Indian pharmaceutical companies with their reverse-engineering expertise, abundant investment in research facilities and availability of skilled manpower are favorably placed in the global generic market. According to a report by global pharmaceutical market intelligence company, IMS Health, Indian generic manufacturers will grow by 14-15% next year, to more than $70 billion as drugs worth approximately $20 billion in annual sales will face patent expiry in 2008.

Already, Indian drug companies account for over 25% of the total generic drug applications made to the FDA of US, which accounts for over half of the $60 billion market.

Global acquisitions

Many Indian pharma companies have been setting up new plants or acquiring existing plants to increase their scale of operations and their share in the branded generic drug segment.

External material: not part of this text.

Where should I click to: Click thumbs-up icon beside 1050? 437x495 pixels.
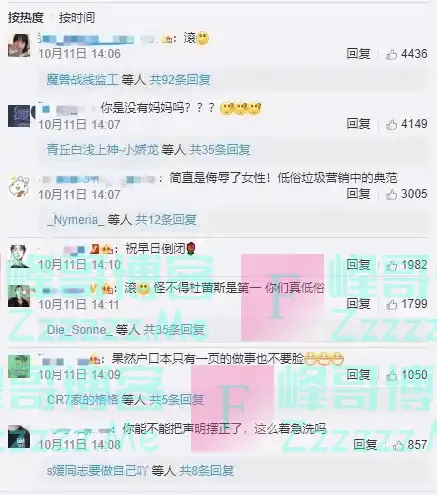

  • Zydus Cadila, the Ahmedabad-based pharma company, has acquired 100% stake in Nippon Universal Pharmaceutical, Tokyo.
  • Ranbaxy has 50% stake in Nihon Pharmaceutical Industry (NPI), a joint venture between Ranbaxy Laboratories (RLL) and Nippon Chemiphar of Japan. It has also acquired the rights from Bristol-Myers Squibb (BMS) of US to manufacture and market 13 dermatology brands.
  • Sun Pharmaceuticals has bought Israel's Taro Pharmaceutical Industries for $454 million. The company, on the whole, has 13 acquisitions to its credit, which include manufacturing sites, brands and companies. Taro is its 14th buy.
  • Jubilant Organosys, a leading domestic player in the pharmaceutical CRAMS segment, has acquired 100% stake in US-based contract injectable maker Hollister-Stier Laboratories LLC (Hollister) for $138.5 million.
  • Lupin has acquired 80% stake in Kyowa Pharmaceutical Industry (Kyowa), one of the top ten generic pharmaceutical companies in Japan.
  • Intas Biopharmaceuticals Ltd (IBPL), an Ahmedabad-based biopharmaceutical company, has entered into a strategic R&D pact with the US based Virionics Corporation.
  • Wockhardt Ltd has acquired Paris-based Negma Laboratories and US-based Morton Grove Pharmaceuticals.

Pharma stocks index

During the year, the pharma index shows volatility. But its overall performance is good. It has ended up than what it was at the beginning.

Forecast

Goldman Sachs predicts that India will be the fifth largest pharmaceutical market in the world by 2020, with sales of $43 billion. India must update its patent laws to international standards, thereby truly encouraging and rewarding innovation. A patent law change is inevitable as the reform will benefit domestic drugmakers, which are increasingly involved in R&D, as well as foreign players. If changes are not undertaken, investment in the country will fall, severely hampering economic development.